Noble family in Republic of Ragusa

The House of Pavlić (Paoli, Pauli) was a noble family in the Republic of Ragusa, based in Dubrovnik in the 17th and 18th centuries.

== History ==

The family was admitted into the noble status on 28 August 1670, as the Grand Council (Consilium maius), a ruling body consisting of all adult male noblemen of the Republic, held its session and decided so by simple majority. The first noble member of the family, Andrija Pavlić, was introduced into the patrician circle of Dubrovnik nobility with a vote of 27 for and 21 against. He had to pay 1500 gold ducats as a contribution to the Republic treasury.

Andrija Pavlić, a son of Ivan Petar Pavlić, was born in ca. 1630 and was a member of a wealthy citizen family. There were some other distinguished and wealthy citizens who were ennobled during the 17th century, because the number of patrician families was affected by a biological crisis, i.e. a negative trend in demographic processes was leading to their most certain extinction in the future. So a more liberal attitude of the Grand Council enabled some citizens to apply and purchase their noble rank. First of them was Vlaho Božidarević (Bosdari), who was introduced to Grand Council on 5 November 1666, followed by Miho Sorkočević-Bobaljević (Sorgo-Bobali) on 10 November 1666, and so on.

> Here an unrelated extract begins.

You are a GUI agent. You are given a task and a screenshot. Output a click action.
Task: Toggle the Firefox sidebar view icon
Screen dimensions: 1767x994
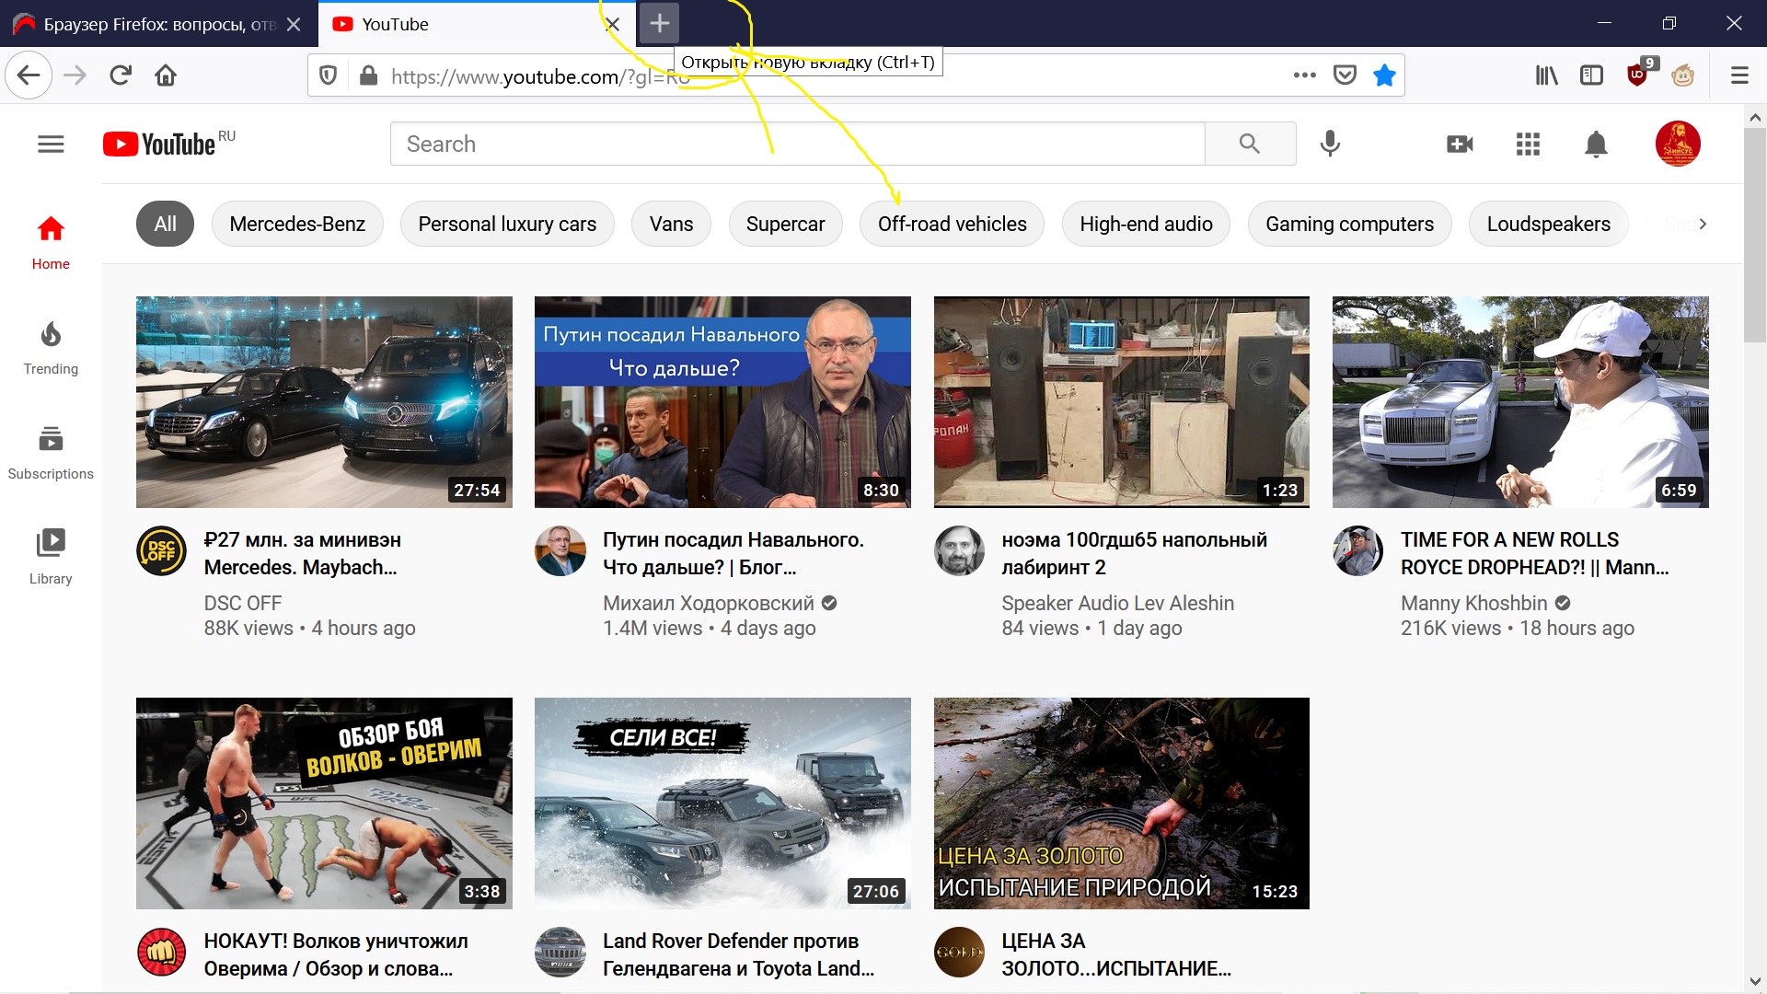(x=1591, y=75)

The Pavlić family belonged to so called „late patriciate families" or „new nobility" and sided with the Sorbonnist faction of the Dubrovnik aristocracy, which accepted it as equal class, but it was not affiliated with Salamancanist faction, which resisted and rejected marriages with newcomers. Members of the Pavlić family kept noble status until the end of the 18th century, most probably until 1792, but surely they were extinct in 1800.